= Input material =
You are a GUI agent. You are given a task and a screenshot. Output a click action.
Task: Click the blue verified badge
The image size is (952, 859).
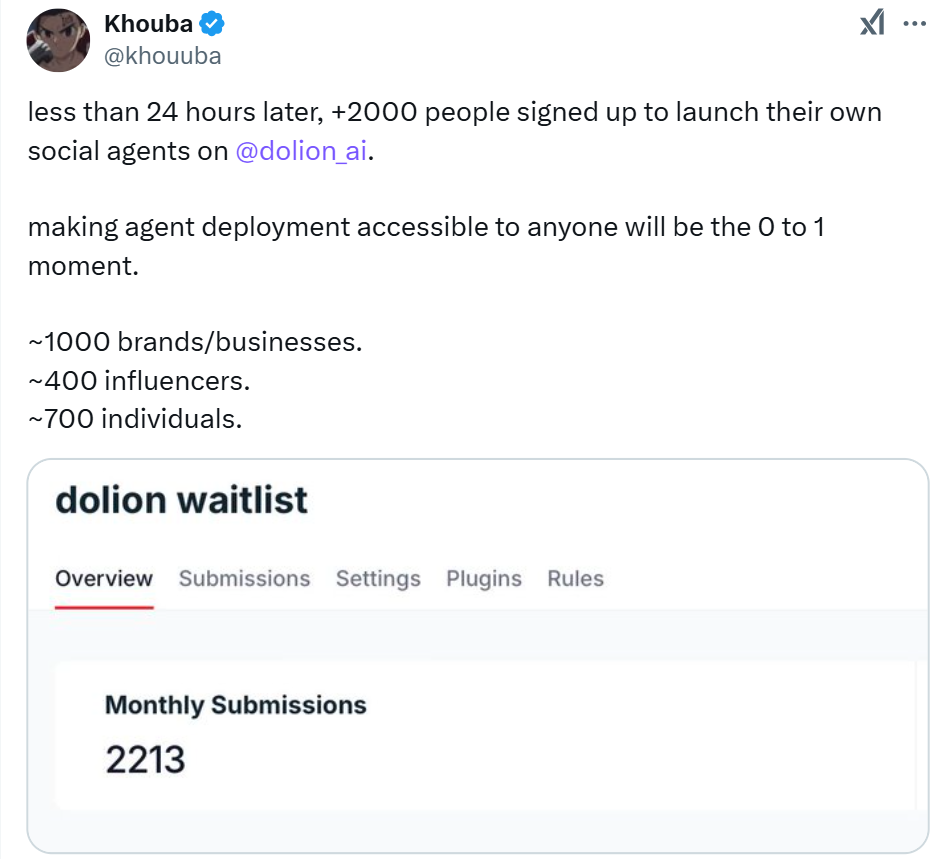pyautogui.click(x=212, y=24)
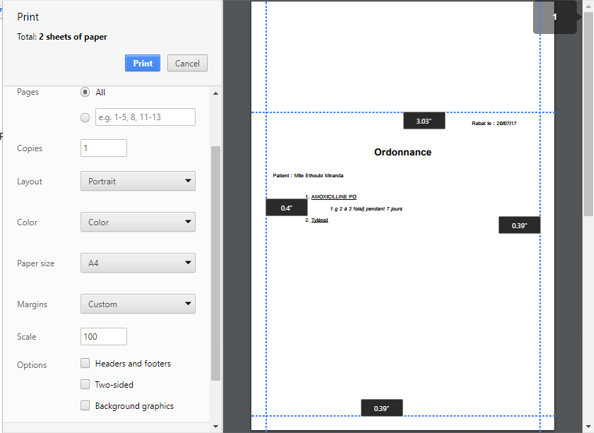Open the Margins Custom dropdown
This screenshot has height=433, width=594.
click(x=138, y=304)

---

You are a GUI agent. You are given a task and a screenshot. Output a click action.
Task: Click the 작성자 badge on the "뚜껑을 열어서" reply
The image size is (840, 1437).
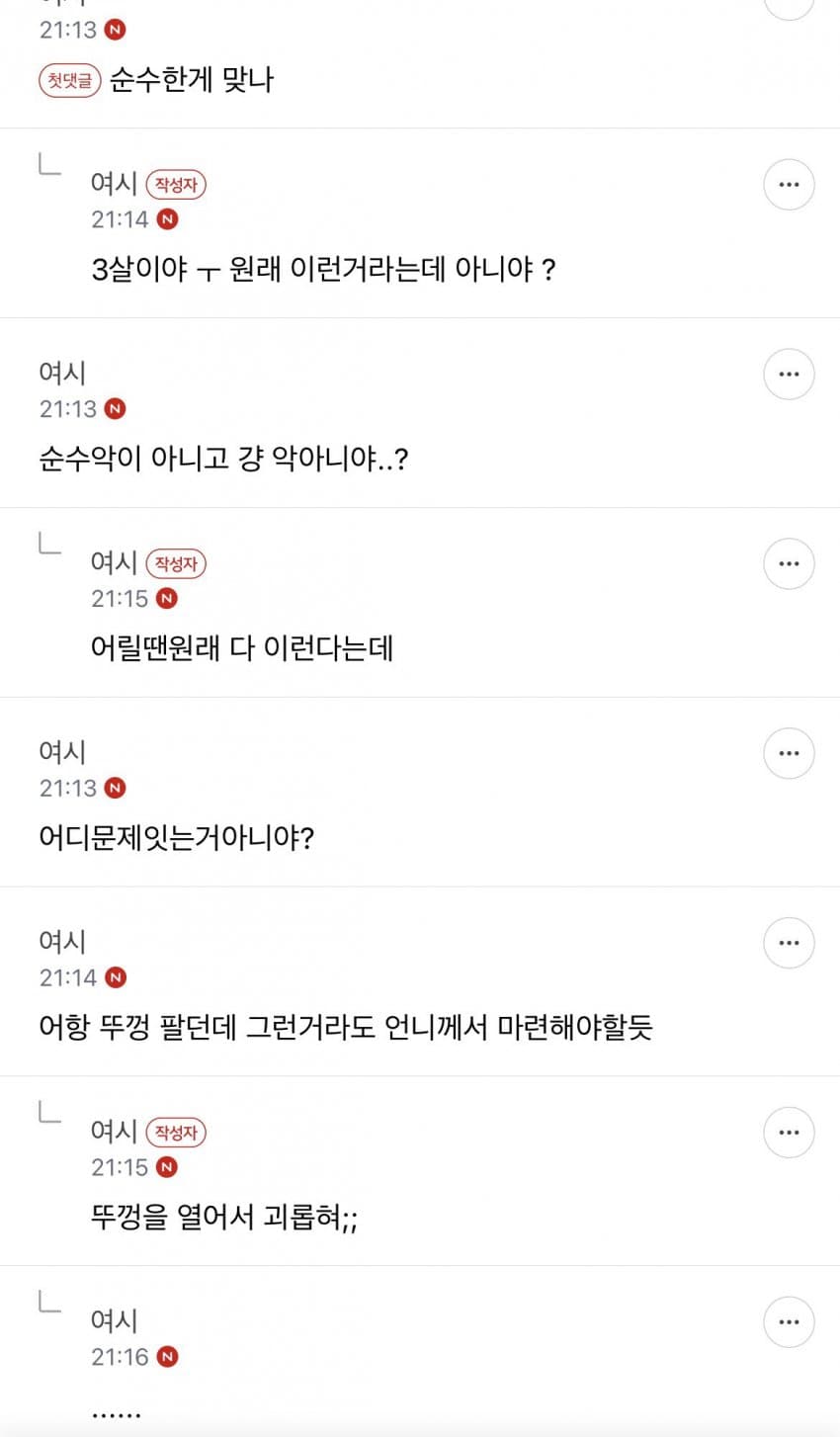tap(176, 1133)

--

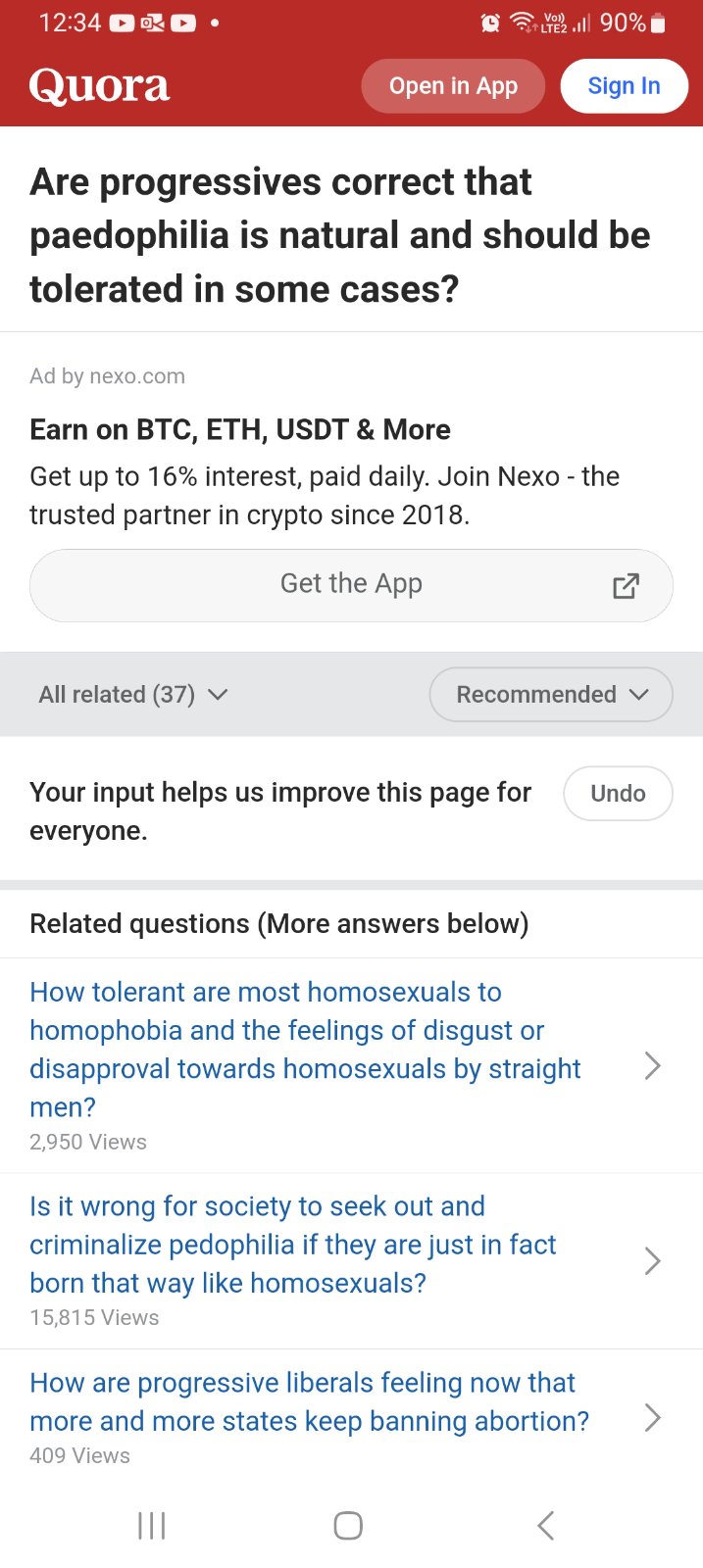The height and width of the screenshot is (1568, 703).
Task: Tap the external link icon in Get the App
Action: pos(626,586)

= Task brief =
Every line of the listing that includes the word "badge" belongs in the answer.

= Exercise answer =
Task: Click the blue verified badge
Task: Click the 작성자 badge on the "뚜껑을 열어서" reply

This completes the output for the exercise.